At numberFire.com, we use contextual, efficiency-based metrics and similarity algorithms to predict sports player and team performance. Just like you (or someone you know) spend your days digging for the real drivers of a stock or fixed income product so you can make the best investment decisions, we dig for the most descriptive player and team information in figuring out who to start in fantasy lineups and which bets to take. We provide that fantasy and handicapping advice to you at numberFire.com.
Division battles are supposed to be close contests, right? I guess the Pony Express got lost between St. Louis and Phoenix. In their last 11 games against the Rams, dating back to December 2006, the Cardinals have won 10 times. That's not surprising; the Rams have had some horrendous teams (the starting QB for Rams in the week 16, 2009 game was Keith Null). What is surprising, though, is how the Cardinals have dominated the Spread. The Cardinals have won Against the Spread in 73% of those meetings, including both games last season. And two of the three times they didn't cover (Week 11, 2009 and Week 5, 2007), they won but missed the cover by one point.
Under the Bridge
Judging defensive effectiveness by Yards Allowed is as hopeless a pursuit as looking for love at 230 5th… You need to look at context: the caliber of an opponent is very important. In numberFire's opponent-adjusted defensive rankings, both the Cardinals (#2) and Rams (#9) have top ten defenses. Teams currently in the top ten have faced off six times this season, and, in those games, Vegas has horrendously miscalculated the totals line: the under has been the correct choice five times: Cleveland/Philadelphia (under 42.5), Atlanta/Denver (under 50.5), Chicago/St. Louis (under 42), Arizona/Philadelphia (under 41), and Atlanta/San Diego (under 47). Only Houston/Denver (43.5) went over.
The QB Connection
Are you one of those old-school folks who thinks QBs are overrated? Well, last week, the teams with more efficient QBs went 11-4. With that in mind, it becomes important to examine the Bradford-Kolb matchup. We’ll use numberFire's best friend, the Net Expected Points (NEP) formula, which lets us measure a skill player’s efficiency, to do so.

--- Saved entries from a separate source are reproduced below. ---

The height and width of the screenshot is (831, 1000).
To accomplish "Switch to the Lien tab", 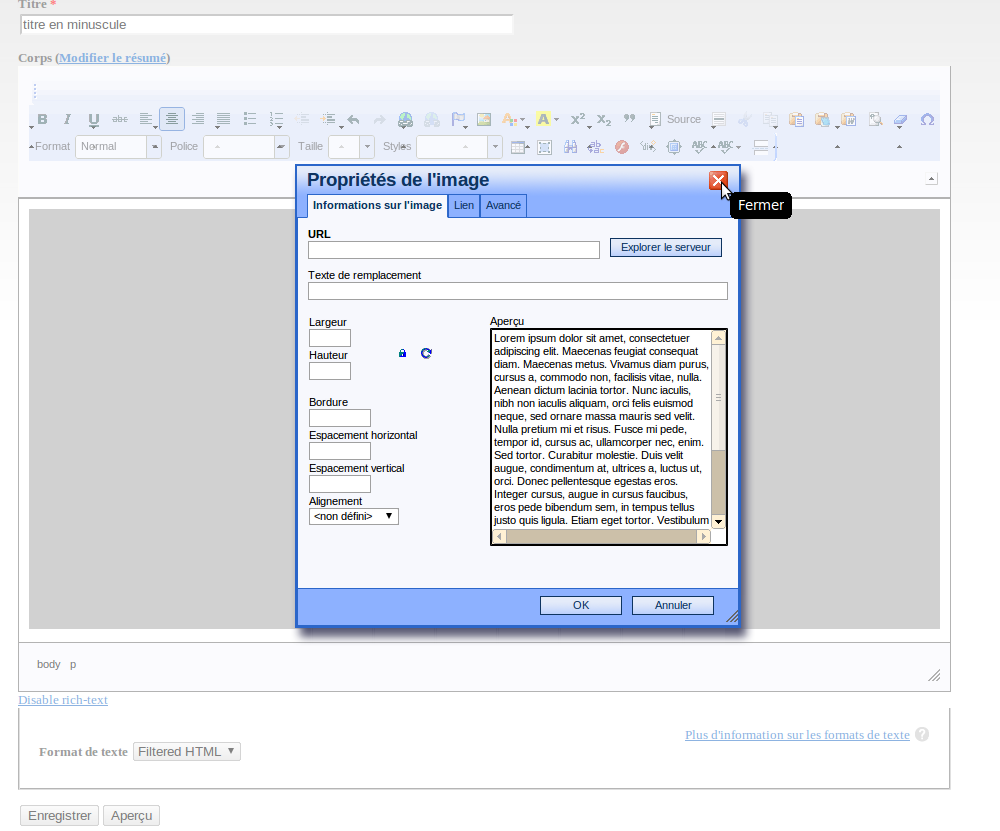I will [x=464, y=205].
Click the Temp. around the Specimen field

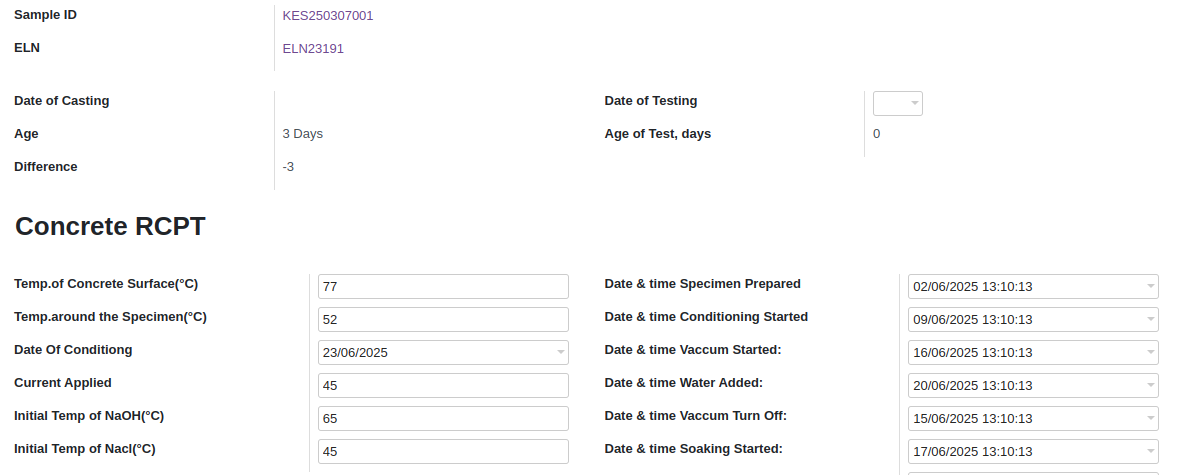[x=443, y=319]
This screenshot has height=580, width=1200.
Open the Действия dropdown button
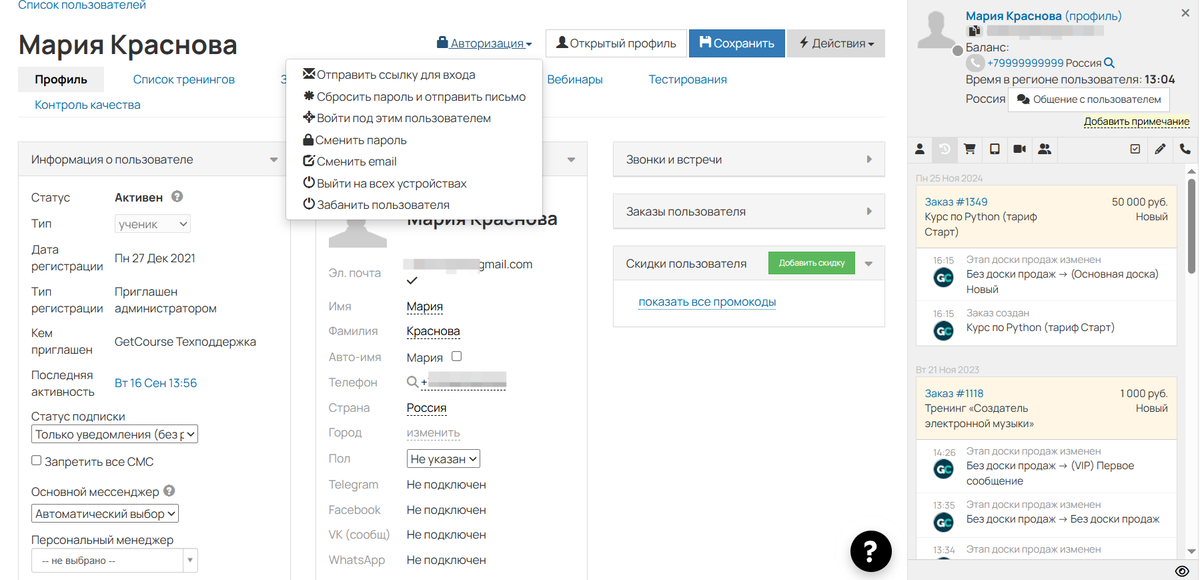[836, 43]
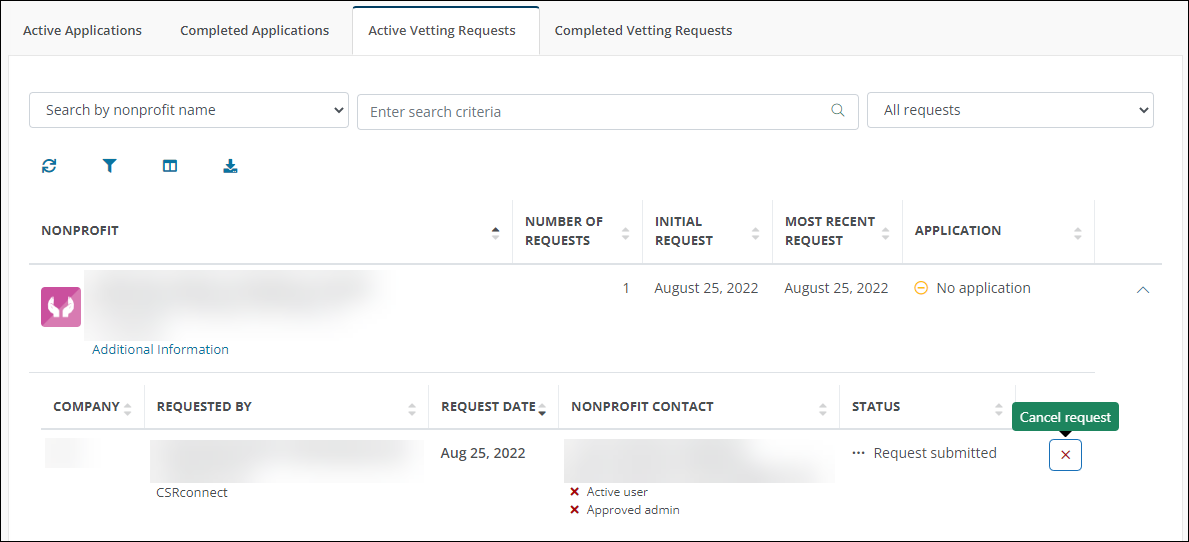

Kolb has been surprisingly efficient this season, with a +19.51 NEP total, and +0.16 NEP/pass, meaning that he has added 19.51 total points and .16 points/pass to the Cardinals’ offense over what a league average QB would have added this year. Of the four games Sam “I was a #1 draft pick” Bradford has started this year, three saw barely positive NEP performances. The big indicator for our purposes came in week 3 against the Bears when Bradford posted a -24 NEP. You could see that as an outlier, but, again, context is key! That Bears game was the only time Sam Bradford faced a defense in numberFire's top 10. The Bears are #3. The Cardinals are #2.